The affected parts of simplify_binary_operation below implement the
transformation of "x+x" to "x<<1" in the RTL optimizers. This is
reasonable on the x86, as although Pentium4 shifts are more expensive
than additions, shift by one is special cased by i386.md's ashlsi3
which then emits an addition. However investigating this revealed
some fragile assumptions being made in the RTL optimizers.
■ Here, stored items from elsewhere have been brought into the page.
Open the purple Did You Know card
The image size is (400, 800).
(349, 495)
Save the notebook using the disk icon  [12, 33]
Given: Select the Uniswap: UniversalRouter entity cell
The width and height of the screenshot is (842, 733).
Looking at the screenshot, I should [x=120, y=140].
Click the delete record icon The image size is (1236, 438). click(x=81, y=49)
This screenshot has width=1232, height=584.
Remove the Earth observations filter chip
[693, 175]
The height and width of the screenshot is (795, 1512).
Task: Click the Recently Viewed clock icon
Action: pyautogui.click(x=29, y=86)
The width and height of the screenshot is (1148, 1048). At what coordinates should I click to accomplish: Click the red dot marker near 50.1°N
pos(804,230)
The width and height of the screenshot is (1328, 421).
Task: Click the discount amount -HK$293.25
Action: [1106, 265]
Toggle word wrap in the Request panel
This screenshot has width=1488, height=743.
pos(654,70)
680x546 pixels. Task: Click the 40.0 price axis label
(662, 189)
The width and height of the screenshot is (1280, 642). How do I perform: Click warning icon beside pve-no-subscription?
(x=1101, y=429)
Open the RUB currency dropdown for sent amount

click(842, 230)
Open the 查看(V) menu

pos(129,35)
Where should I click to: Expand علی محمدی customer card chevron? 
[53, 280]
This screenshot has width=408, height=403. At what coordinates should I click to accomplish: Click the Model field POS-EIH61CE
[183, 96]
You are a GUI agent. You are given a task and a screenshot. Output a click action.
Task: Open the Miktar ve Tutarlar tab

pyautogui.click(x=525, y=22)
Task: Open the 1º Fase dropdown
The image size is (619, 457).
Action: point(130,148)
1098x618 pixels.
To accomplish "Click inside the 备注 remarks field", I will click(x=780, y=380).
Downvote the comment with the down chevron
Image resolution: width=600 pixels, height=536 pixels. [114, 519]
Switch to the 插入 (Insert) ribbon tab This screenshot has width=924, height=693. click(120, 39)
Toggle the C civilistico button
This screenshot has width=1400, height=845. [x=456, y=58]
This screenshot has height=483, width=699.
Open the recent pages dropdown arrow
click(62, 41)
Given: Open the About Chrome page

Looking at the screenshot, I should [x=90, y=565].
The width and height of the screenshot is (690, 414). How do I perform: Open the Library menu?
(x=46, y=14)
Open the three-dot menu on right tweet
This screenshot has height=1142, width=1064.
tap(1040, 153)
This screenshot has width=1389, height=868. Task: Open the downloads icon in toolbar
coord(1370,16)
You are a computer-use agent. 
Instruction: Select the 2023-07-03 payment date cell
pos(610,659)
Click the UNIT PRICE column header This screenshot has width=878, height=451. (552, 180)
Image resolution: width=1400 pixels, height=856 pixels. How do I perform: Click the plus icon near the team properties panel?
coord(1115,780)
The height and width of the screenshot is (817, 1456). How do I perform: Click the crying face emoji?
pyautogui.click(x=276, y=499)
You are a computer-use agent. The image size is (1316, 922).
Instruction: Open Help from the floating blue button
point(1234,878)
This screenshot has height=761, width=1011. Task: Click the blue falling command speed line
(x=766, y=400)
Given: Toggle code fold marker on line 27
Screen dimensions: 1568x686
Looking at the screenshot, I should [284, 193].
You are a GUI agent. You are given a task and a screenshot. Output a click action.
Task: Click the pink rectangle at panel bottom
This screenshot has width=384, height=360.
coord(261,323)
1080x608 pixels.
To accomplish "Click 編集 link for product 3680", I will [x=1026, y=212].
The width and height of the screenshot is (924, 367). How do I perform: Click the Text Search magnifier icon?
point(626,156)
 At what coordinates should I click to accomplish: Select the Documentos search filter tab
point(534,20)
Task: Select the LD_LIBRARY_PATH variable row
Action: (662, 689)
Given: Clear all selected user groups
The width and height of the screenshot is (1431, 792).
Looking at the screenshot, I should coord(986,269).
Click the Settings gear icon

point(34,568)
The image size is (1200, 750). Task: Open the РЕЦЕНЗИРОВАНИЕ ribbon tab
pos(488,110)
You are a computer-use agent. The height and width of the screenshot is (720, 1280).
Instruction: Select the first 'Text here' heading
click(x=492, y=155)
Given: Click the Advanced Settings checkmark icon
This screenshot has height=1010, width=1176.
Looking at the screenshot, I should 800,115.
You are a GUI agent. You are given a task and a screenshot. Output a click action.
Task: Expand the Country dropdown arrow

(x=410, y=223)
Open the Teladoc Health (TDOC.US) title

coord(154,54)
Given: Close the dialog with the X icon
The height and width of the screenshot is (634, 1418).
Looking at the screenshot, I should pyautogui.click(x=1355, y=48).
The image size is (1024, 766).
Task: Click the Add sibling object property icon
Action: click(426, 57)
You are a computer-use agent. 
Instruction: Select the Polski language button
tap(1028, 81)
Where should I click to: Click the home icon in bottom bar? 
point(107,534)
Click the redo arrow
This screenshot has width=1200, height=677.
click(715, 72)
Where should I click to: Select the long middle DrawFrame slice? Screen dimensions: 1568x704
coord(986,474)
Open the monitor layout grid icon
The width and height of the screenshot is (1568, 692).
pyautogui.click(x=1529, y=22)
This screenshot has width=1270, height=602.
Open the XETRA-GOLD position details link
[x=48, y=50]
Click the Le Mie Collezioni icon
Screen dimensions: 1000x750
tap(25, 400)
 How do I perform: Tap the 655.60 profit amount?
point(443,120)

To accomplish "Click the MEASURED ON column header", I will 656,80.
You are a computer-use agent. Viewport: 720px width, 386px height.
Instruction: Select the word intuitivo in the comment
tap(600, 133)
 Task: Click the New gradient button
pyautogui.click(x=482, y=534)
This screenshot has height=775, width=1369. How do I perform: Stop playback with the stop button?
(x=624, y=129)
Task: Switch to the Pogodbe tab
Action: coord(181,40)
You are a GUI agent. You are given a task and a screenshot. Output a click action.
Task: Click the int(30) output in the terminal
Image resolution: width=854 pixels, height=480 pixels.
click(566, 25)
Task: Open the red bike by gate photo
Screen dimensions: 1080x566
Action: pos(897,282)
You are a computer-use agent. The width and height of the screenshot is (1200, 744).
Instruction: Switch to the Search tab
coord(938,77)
It turns out that the "X*C + X", and "X*C - X" classes of transformations
in simplify_binary_operation already use a very simple "cost" model to
decide whether to apply these transformations. The test is that we
refuse to apply this transformation if the resulting tree contains a
multiplication and the original tree did not. The heuristic works
moderately, well but ignores the costs of shifts and other operations,
and overlooks that some multiplications "X*4 + X" can be more efficient
than others, such as "X*5".
Instrumenting a bootstrap of all default languages on i686-pc-linux-gnu
produces the following table for this transformation in the <PLUS> section
of simplify_binary_operation.
Mult Mult Cost Cost
Rank Count Before After Before After CVS Patch Diff
1 17741 No Yes 8 16 No No
2 2392 No Yes 24 24 No Yes +
3 846 No No 20 12 Yes Yes
4 736 No Yes 16 20 No No
5 484 Yes Yes 4 16 Yes No -
6 466 No Yes 12 20 No No
7 392 No Yes 20 24 No No
8 170 No No 4 4 Yes Yes
9 89 No Yes 32 28 No Yes +
10 89 No Yes 28 28 No Yes +
11 84 No Yes 40 32 No Yes +
12 84 No Yes 28 20 No Yes +
13 42 Yes Yes 36 16 Yes Yes
15 38 Yes Yes 20 16 Yes Yes
16 30 No Yes 52 40 No Yes +
17 30 No Yes 26 25 No Yes +
18 24 No Yes 36 32 No Yes +
19 22 No Yes 64 44 No Yes +
20 18 Yes Yes 24 16 Yes Yes
21 18 Yes No 20 4 Yes Yes
22 17 No Yes 48 36 No Yes +
23 8 No Yes 12 16 No No
25 6 No Yes 84 56 No Yes +
26 6 No Yes 72 48 No Yes +
27 6 No Yes 68 48 No Yes +
28 6 No Yes 44 36 No Yes +
29 4 No Yes 88 56 No Yes +
30 4 No No 8 8 Yes Yes
31 3 No Yes 34 29 No Yes +
32 2 No Yes 42 33 No Yes +
This transformation is applicable about 28K times. The most common
case occurs 17741 times, which attempts to turn a tree without a
multiplication costing 8, into a tree with a multiplication that
costs 16. Both mainline CVS and the patch below agree this isn't
beneficial. But for many of the cases above, the exisiting heuristic
of not introducing multiplications doesn't accurately reflect the
benefit as estimated by the target's costs.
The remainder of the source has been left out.